■ **Task details**
Switch "game icon" to "launcher icon" in the items starting with the line containing "Click the undo arrow in top bar" and going on through the last item below, and write out only those lines with everything else left as it is. Leave the pictures out.

■ **Dataset excerpts**
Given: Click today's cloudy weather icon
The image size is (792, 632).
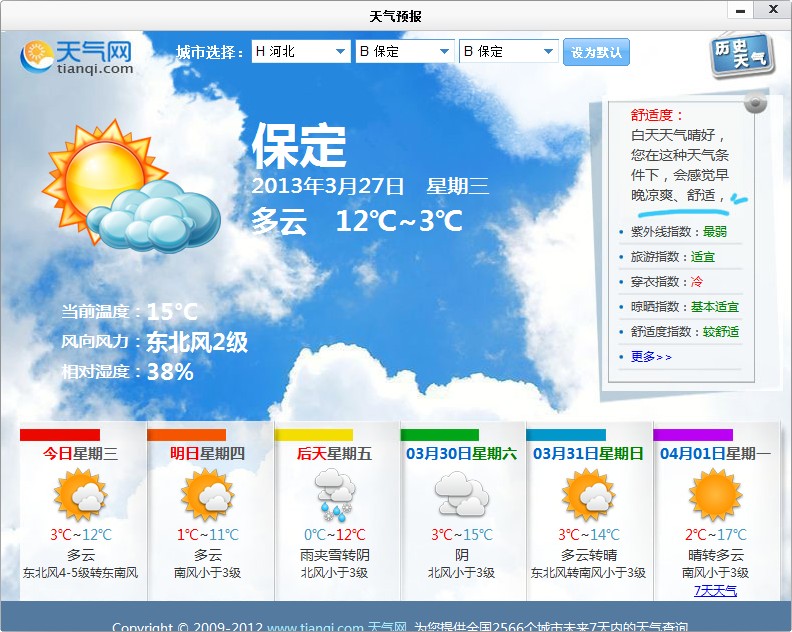Looking at the screenshot, I should click(81, 494).
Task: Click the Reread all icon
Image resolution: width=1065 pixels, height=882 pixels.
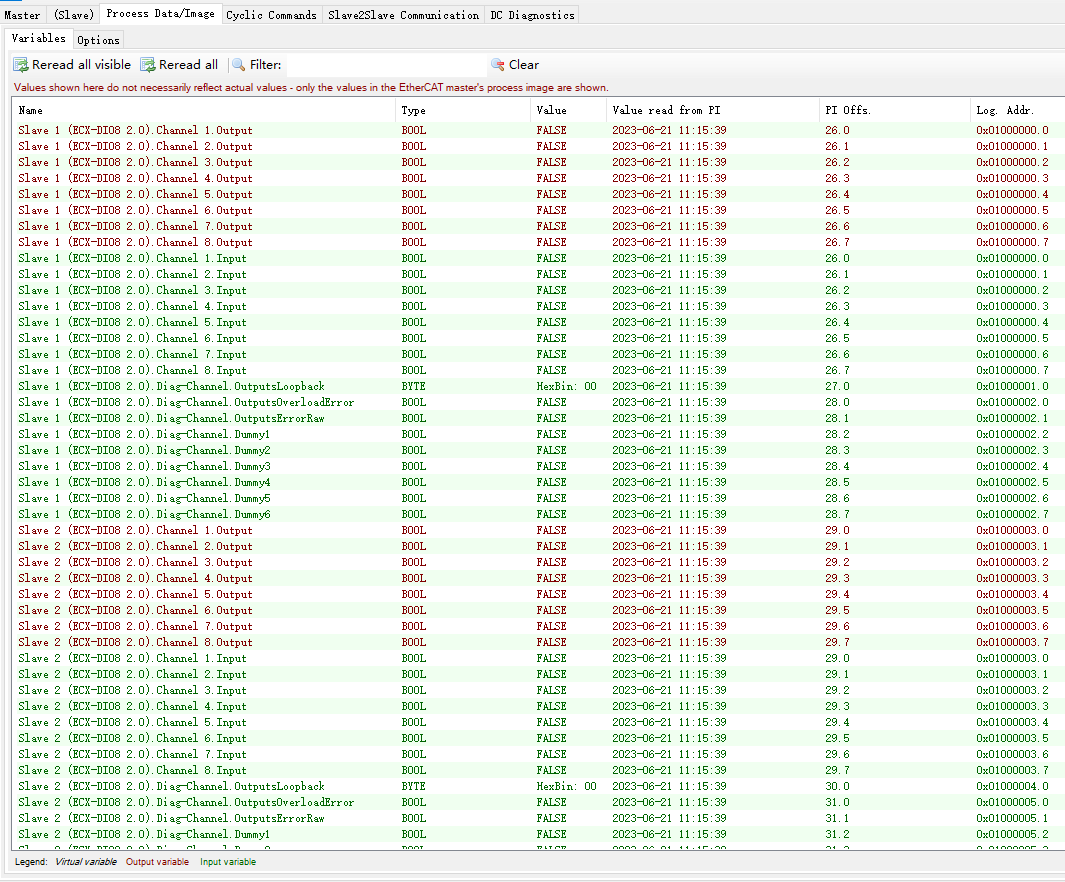Action: (148, 65)
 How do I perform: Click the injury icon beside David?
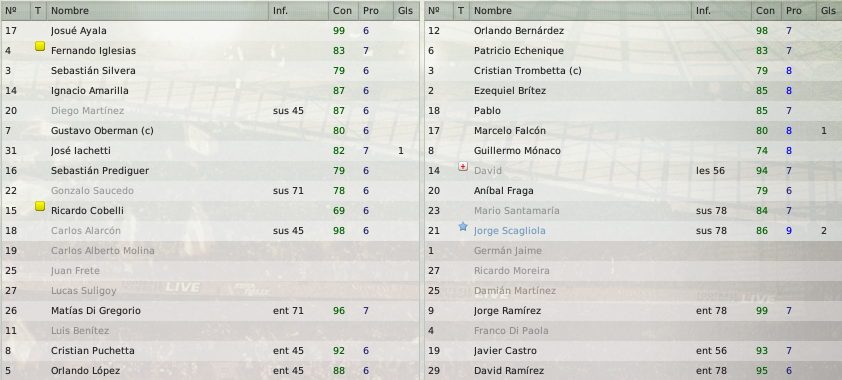coord(463,166)
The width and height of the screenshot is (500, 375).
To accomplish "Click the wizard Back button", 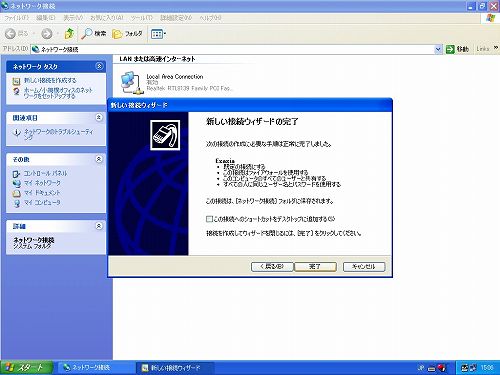I will (x=272, y=267).
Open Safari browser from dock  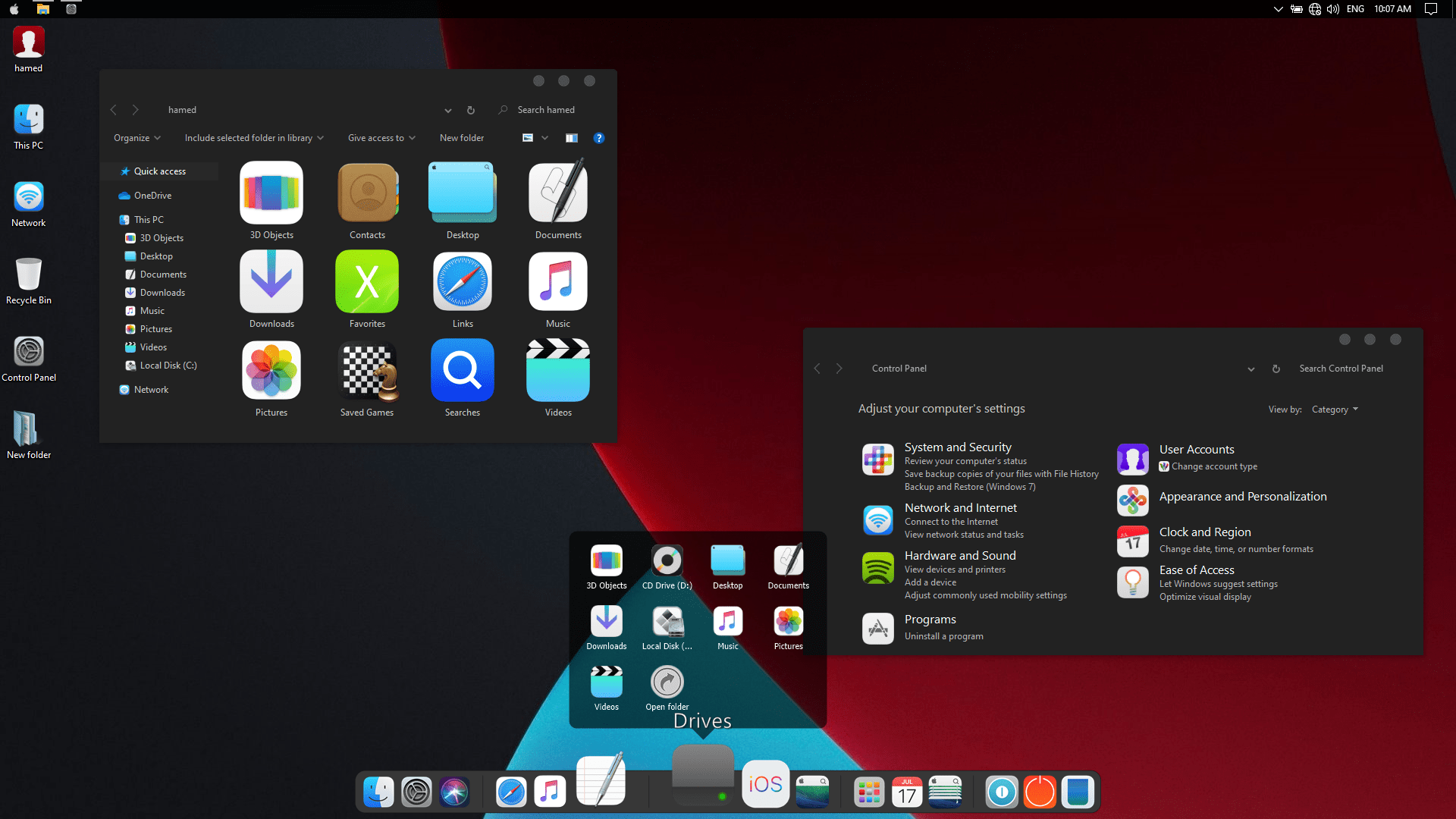pyautogui.click(x=512, y=791)
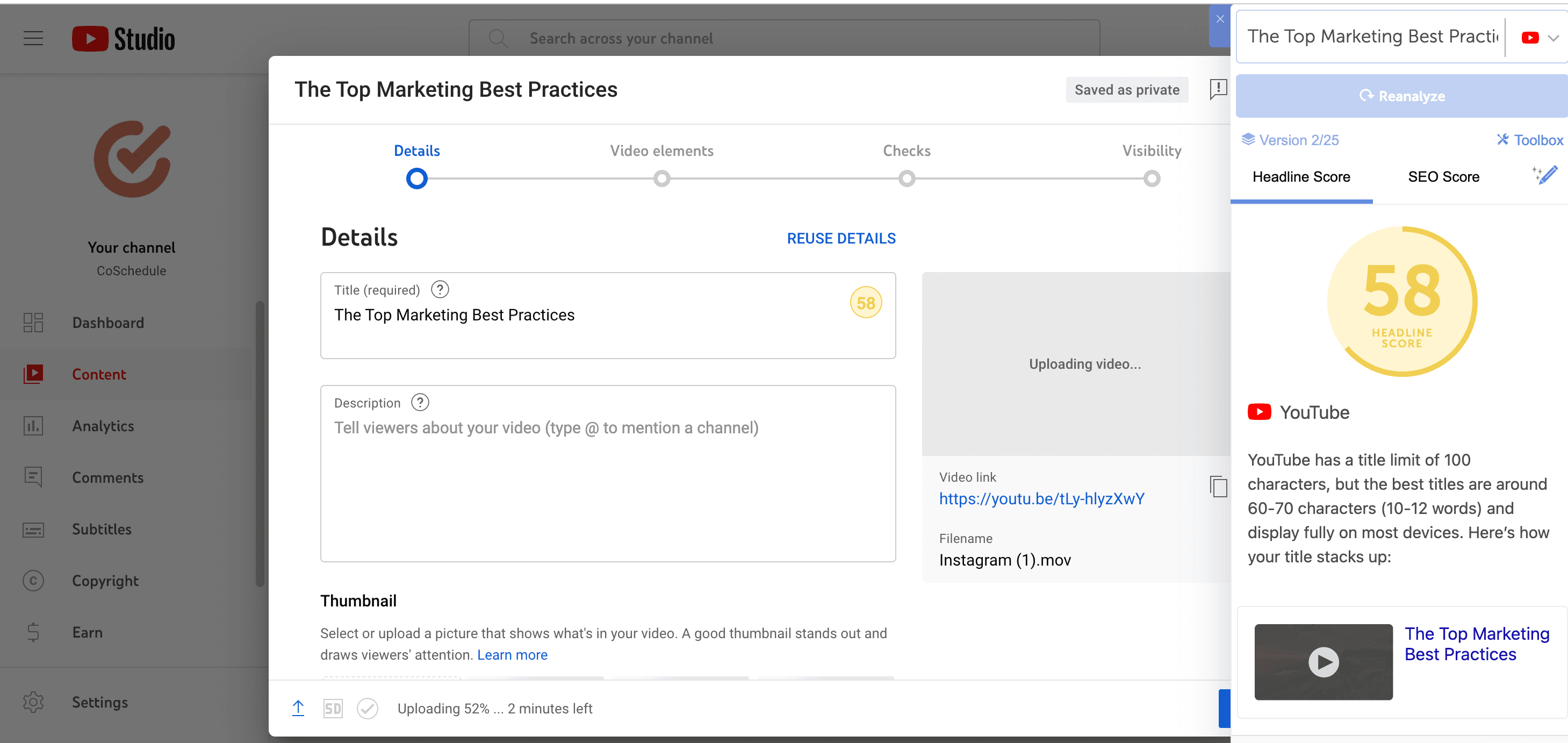1568x743 pixels.
Task: Click the AI magic pencil icon
Action: point(1545,175)
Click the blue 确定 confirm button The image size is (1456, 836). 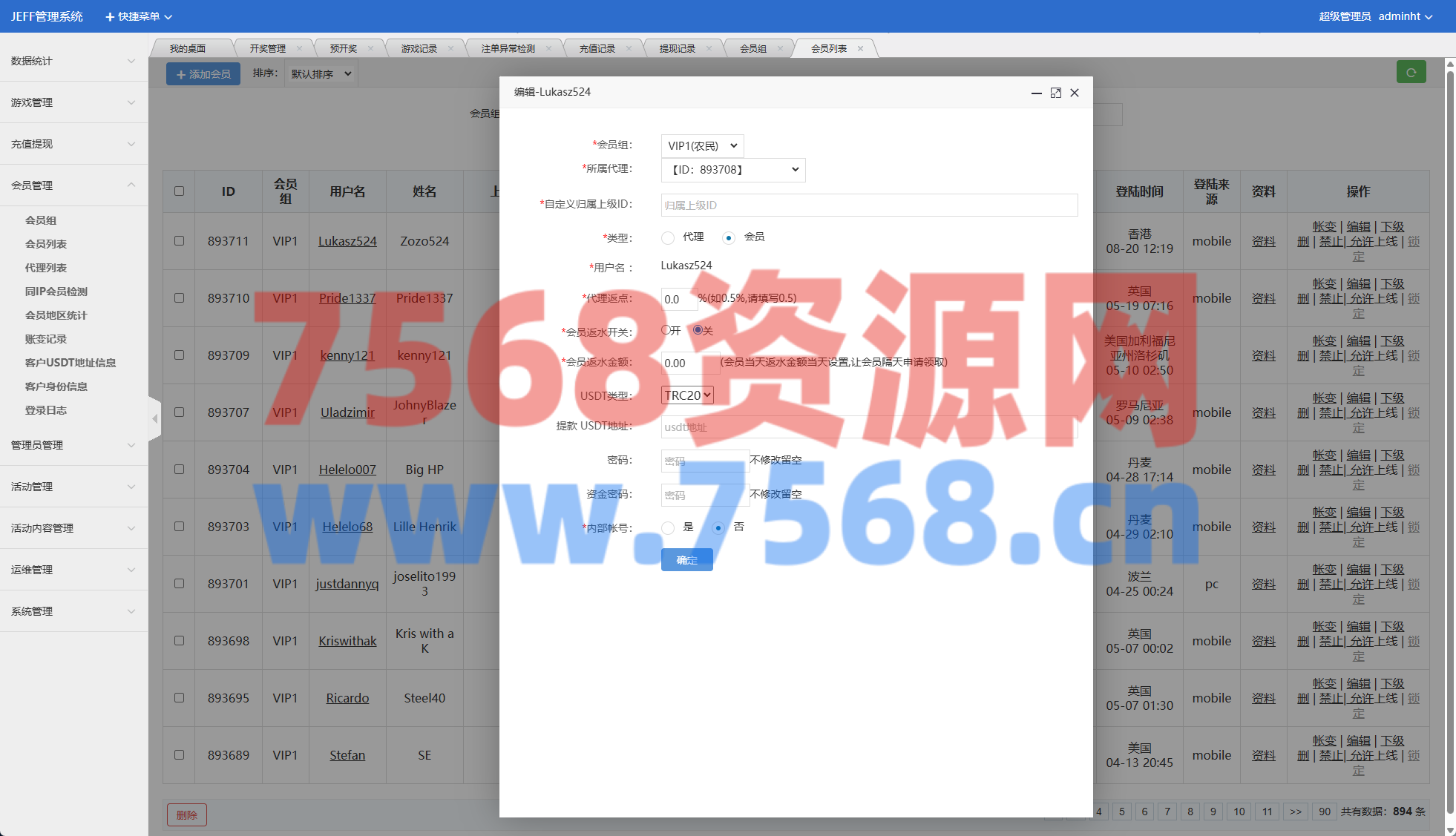click(x=686, y=560)
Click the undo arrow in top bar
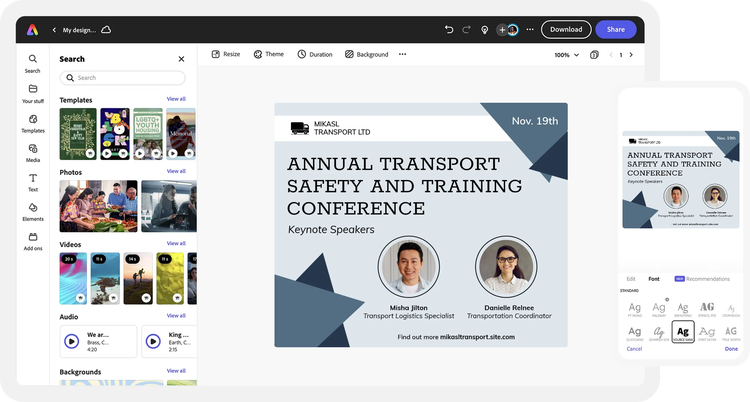Viewport: 750px width, 402px height. 449,30
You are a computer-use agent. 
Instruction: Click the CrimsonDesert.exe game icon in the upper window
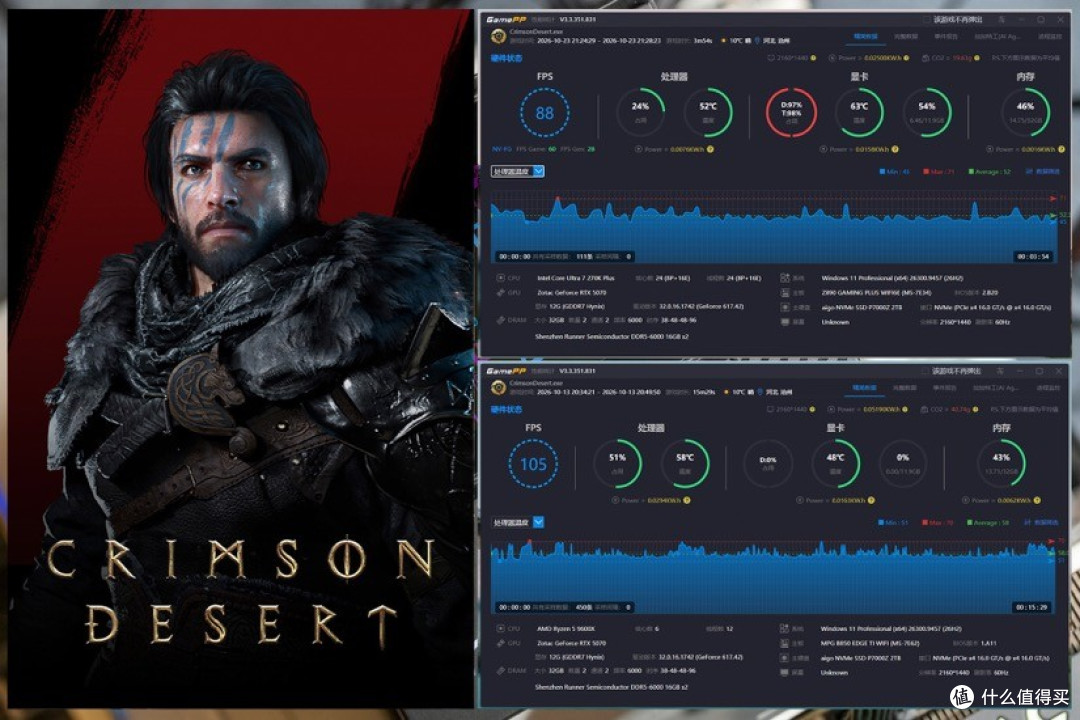click(x=497, y=36)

■ **Solution for this exercise**
Click the undo arrow in top bar
Viewport: 750px width, 402px height. 449,30
You are a computer-use agent. 
Instruction: Click the CrimsonDesert.exe launcher icon in the upper window
click(x=497, y=36)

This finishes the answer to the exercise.